• [What the exercise asks]:
The entries should be written out again exactly as they read.

Input records: Begin

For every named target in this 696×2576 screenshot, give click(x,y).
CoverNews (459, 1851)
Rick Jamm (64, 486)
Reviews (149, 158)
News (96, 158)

Input records: End

• [Answer for this exercise]:
For every named target in this 696×2576 screenshot, give click(x,y).
CoverNews (459, 1851)
Rick Jamm (64, 486)
Reviews (149, 158)
News (96, 158)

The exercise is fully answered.